The problem: Whenever the word "header" turns up in a line of the data below, copy that line.

------ Data supplied

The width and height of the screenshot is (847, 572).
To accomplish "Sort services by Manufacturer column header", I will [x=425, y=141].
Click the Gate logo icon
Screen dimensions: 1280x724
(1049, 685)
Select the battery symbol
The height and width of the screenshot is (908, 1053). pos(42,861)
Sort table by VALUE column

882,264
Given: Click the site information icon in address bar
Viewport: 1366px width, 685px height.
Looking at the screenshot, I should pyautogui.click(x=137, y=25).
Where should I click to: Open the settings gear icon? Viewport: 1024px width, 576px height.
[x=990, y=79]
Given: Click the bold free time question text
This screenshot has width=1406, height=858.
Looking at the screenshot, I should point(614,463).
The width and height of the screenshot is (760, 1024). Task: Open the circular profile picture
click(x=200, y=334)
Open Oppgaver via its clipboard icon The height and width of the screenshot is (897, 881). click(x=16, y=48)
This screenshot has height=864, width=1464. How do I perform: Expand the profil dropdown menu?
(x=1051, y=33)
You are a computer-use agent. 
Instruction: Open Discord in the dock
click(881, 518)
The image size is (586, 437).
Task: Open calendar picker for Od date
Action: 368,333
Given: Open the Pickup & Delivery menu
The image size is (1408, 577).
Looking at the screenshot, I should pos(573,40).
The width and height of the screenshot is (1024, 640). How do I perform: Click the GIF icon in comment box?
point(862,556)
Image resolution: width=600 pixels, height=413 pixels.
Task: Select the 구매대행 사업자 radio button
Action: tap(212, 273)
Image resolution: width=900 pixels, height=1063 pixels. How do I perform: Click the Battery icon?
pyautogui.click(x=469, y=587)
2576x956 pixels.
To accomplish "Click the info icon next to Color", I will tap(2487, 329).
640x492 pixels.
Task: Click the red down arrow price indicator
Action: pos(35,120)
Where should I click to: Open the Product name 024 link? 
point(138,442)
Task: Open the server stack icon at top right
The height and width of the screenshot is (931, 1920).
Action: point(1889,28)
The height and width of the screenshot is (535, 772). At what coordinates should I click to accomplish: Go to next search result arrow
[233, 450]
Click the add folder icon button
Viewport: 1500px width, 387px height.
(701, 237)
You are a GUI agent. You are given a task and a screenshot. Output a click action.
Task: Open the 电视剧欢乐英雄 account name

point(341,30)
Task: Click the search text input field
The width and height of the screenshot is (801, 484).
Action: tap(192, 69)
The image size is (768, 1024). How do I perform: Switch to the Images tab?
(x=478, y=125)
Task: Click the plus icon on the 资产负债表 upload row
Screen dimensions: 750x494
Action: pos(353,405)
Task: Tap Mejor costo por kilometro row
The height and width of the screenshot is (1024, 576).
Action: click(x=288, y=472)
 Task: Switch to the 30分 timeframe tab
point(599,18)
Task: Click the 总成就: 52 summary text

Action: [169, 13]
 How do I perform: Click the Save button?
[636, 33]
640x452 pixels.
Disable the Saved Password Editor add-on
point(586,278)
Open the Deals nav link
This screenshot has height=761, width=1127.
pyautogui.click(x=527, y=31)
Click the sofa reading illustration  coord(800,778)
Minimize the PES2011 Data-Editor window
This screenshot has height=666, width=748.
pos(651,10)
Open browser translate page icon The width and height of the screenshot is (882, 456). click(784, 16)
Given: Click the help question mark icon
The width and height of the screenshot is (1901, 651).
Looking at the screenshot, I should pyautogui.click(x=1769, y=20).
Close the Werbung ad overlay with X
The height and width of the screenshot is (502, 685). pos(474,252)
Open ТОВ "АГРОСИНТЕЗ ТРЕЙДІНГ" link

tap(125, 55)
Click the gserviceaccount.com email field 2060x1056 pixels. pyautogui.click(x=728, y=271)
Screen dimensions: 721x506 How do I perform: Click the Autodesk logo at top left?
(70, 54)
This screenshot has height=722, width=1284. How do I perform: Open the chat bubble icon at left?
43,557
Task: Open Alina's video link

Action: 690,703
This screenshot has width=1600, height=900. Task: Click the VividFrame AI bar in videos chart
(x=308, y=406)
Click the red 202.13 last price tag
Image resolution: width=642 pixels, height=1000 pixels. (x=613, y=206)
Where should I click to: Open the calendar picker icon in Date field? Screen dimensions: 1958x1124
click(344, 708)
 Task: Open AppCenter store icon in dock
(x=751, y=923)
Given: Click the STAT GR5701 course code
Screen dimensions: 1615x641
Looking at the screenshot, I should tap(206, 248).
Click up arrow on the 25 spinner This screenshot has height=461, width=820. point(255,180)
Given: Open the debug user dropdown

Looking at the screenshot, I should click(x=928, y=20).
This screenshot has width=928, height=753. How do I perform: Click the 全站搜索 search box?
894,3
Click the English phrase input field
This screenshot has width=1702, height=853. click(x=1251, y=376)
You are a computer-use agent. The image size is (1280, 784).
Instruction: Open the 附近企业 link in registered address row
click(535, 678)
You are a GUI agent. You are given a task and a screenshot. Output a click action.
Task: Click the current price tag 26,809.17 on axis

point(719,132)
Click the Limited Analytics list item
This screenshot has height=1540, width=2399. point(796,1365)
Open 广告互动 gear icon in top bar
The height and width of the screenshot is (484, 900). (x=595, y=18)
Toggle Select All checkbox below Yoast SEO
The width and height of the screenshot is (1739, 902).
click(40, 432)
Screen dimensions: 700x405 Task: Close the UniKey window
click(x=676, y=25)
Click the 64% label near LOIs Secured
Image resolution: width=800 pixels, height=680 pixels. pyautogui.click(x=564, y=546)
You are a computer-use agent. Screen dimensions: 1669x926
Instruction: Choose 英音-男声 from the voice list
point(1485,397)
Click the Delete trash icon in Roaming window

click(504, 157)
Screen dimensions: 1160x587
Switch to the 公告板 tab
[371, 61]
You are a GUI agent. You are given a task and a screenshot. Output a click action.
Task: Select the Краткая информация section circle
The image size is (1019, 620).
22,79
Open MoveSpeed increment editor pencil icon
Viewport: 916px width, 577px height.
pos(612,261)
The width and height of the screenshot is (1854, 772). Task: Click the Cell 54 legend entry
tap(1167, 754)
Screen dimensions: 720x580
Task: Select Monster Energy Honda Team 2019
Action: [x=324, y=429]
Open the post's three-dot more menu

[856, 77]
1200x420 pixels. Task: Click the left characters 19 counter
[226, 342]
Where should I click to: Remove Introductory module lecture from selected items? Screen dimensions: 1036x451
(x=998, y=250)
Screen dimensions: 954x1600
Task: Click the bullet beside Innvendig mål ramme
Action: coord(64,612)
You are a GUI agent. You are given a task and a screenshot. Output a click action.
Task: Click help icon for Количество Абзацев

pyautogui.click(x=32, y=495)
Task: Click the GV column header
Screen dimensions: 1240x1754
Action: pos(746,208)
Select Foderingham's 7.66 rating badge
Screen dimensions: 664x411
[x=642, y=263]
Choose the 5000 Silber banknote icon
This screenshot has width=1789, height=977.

------------

Output below:
To accomplish "Sort services by Manufacturer column header", I will [x=425, y=141].
Task: Click the GV column header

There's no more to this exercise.